Strengths and limitations of the study

Including people with a range of health conditions in the study allowed us to consider how internet resources play a role across a range of decision types not just treatment decisions. This is in line with previous research that has chosen to include a range of different focal health issues to allow a broader consideration of the role of online resources.1 Studies examining decision-making have often focused on single health conditions and one key decision around treatment or testing (e.g. France et al.16 and Shaw et al.39). We wanted to capture a broader range of decisions experienced by patients and get a fuller sense of how internet resources played a role in those decision-making activities. Focusing on a single health condition, however, would have potentially allowed for a longitudinal approach in which participants’ decision-making could be followed over time.40 Going forward, an individual condition approach may also highlight specific health decisions or different patterns of internet use in relation to decision-making.

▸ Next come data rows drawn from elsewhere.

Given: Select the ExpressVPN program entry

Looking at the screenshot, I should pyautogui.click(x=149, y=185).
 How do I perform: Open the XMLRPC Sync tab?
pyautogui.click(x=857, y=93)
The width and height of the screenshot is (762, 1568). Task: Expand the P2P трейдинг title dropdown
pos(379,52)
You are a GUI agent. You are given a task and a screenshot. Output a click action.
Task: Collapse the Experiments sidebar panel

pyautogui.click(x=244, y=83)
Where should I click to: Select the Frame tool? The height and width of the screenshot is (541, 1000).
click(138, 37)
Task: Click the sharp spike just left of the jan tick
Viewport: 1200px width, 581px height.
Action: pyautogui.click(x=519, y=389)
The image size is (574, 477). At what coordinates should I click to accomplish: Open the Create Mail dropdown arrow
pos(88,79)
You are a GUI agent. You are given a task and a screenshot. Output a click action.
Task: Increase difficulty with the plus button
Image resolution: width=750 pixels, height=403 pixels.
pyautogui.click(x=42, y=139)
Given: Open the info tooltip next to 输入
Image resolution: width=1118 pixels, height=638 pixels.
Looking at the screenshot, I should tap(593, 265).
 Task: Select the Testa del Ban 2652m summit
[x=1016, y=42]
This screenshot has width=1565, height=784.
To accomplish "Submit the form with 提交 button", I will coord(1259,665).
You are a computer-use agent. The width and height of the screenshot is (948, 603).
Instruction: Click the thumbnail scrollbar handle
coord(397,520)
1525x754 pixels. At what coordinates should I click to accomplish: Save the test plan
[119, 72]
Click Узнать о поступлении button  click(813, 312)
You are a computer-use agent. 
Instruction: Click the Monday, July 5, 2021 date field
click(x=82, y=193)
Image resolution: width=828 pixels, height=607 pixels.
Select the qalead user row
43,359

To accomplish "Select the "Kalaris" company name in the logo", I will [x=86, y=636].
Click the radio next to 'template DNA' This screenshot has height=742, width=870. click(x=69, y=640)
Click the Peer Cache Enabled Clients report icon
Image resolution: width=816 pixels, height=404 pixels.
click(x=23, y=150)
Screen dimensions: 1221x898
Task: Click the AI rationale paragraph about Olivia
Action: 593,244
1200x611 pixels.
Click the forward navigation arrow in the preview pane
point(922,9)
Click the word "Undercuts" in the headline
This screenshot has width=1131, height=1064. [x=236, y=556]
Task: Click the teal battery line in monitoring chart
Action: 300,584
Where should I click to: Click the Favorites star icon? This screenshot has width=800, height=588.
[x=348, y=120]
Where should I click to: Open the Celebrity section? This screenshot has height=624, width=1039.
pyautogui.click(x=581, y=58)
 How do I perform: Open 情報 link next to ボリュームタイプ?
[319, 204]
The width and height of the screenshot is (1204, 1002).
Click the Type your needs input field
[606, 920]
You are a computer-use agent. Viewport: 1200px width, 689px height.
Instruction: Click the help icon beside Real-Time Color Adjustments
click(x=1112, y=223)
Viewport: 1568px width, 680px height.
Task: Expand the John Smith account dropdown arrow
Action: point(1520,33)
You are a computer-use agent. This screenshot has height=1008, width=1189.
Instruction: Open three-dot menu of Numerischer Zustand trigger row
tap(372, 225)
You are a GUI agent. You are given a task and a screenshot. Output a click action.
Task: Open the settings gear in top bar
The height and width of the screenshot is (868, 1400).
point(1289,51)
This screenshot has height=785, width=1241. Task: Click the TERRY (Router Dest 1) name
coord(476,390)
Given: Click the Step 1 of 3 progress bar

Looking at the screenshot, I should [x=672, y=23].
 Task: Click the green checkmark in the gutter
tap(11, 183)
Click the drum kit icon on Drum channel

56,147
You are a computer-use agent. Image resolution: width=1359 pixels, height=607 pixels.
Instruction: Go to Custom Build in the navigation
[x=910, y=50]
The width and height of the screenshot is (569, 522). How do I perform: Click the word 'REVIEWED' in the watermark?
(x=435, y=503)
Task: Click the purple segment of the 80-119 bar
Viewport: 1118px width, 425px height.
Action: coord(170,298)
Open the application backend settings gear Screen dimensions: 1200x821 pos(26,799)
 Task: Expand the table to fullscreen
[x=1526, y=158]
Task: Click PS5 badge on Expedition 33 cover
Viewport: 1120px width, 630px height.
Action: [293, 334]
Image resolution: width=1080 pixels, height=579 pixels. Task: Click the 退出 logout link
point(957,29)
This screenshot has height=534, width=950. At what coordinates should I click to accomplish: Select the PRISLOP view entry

Engaging with participants at regular intervals throughout their decision-making activities would allow a closer inspection of distributed decision-making and facilitate the inclusion of additional methods of data collection including observation of patient-doctor communication.41 It is important to note that our interviews capture only the participant’s account of any interaction with a healthcare professional. Our ongoing work is examining the professional’s perspective of the decision-making process.

The semi-structured interviews allowed participants to discuss their decision-making in context and to situate their use of internet resources in relation to the different events, times and stakeholders. A future approach might consider other ways of asking people about their use of online resources.42 Joining people at the computer while they engage with health information may allow for more insightful greater discussion around motivations and uses. This approach also has the advantage of allowing the researcher to capture a more accurate idea of the different internet resources people use rather than asking people to rely on recall.

The sample consisted predominantly of female participants and, while females are heavy users of the internet in relation to health,43,44 recent studies have noted similarities in the way in which men and women respond to health issues such as symptom reporting or consulting with their doctor.45,46 Our ongoing work looking at the use of online support groups specifically in relation to decision-making has also seen men and women using the resource in similar ways to support decision-making activities. While gender differences in the types of support exchanged online have been reported, these may be due to the nature of the health condition itself or to methodological differences between the studies.47 Finally, this study consisted of an entirely UK-based sample; while healthcare systems vary across countries, engagement with online health resources is high across a number of countries as shown by Tan and Goonawardene’s review.36 Interestingly, that review also indicated similarities across countries in the way in which online resources impacted upon the doctor–patient relationship.

Conclusion

Previous research has indicated that internet resources assist decision-making, but the specific roles they perform across a more distributed decision-making landscape have been understudied. This study has illuminated the ways in which internet resources play a supportive, stimulating and interactional role in decision-making. Internet resources are interwoven into decision-making across time and across encounters with healthcare professionals.

Contributorship

LGB: manuscript, research plan development, data gathering, and analysis, editing. ES: manuscript, analysis, editing.

Conflict of interest

The authors declare that the research was conducted in the absence of any commercial or financial relationships that could be construed as a potential conflict of interest.

Ethical approval

The ethics committee of Northumbria University (Faculty of Health and Life Sciences) approved this study.

Funding

The author(s) received no financial support for the research, authorship, and/or publication of this article.

Guarantor

ES

Peer review

This manuscript is reviewed by Dr. Michelle M Holmes.